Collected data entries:
=======
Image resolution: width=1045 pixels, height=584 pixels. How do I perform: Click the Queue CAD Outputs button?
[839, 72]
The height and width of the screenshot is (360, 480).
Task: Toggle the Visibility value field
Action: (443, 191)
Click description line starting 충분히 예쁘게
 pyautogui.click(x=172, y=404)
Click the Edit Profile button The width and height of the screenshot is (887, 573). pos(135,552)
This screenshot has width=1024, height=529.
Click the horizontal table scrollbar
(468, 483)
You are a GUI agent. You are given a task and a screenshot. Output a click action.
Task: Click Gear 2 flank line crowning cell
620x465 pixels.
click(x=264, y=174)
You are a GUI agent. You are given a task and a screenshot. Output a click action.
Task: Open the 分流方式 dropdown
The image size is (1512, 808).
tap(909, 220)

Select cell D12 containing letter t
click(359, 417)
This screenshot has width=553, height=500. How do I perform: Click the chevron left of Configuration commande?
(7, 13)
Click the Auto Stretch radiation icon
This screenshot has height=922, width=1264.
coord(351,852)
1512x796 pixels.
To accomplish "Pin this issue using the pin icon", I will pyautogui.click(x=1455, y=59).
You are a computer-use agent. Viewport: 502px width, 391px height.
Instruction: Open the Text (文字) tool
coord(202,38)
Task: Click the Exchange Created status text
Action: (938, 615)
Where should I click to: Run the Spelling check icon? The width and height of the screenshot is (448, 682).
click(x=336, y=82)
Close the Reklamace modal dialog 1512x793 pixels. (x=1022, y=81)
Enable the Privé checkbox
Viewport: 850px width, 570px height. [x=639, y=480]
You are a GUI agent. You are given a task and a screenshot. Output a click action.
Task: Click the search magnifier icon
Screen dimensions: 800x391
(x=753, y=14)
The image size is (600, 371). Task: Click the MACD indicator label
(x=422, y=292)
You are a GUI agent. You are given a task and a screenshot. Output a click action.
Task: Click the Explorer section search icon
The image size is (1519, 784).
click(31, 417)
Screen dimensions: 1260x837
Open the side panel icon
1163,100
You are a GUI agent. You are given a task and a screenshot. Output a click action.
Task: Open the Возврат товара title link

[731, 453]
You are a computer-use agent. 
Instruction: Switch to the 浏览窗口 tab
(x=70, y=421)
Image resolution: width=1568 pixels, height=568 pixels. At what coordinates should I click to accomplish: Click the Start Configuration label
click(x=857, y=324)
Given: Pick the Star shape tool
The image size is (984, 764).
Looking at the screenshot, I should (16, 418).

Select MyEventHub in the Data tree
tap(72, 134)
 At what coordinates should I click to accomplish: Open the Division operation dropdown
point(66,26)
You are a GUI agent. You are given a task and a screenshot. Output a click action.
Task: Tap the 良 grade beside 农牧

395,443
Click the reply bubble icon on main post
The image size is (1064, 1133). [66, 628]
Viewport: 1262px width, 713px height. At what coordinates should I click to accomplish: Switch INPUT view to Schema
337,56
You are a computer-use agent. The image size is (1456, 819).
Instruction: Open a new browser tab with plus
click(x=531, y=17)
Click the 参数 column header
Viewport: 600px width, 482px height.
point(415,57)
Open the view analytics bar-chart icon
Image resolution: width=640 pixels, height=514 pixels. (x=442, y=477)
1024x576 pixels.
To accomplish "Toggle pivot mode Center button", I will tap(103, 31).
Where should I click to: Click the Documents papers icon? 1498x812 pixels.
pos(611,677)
=======
**WHAT THE EXERCISE ASKS:**
Find the line with "Click the 参数 column header". Transcribe it and every line after it exactly, through the end of the records above, and nothing else.

**OUTPUT OF THE TASK:**
Click the 参数 column header
Viewport: 600px width, 482px height.
point(415,57)
Open the view analytics bar-chart icon
Image resolution: width=640 pixels, height=514 pixels. (x=442, y=477)
1024x576 pixels.
To accomplish "Toggle pivot mode Center button", I will tap(103, 31).
Where should I click to: Click the Documents papers icon? 1498x812 pixels.
pos(611,677)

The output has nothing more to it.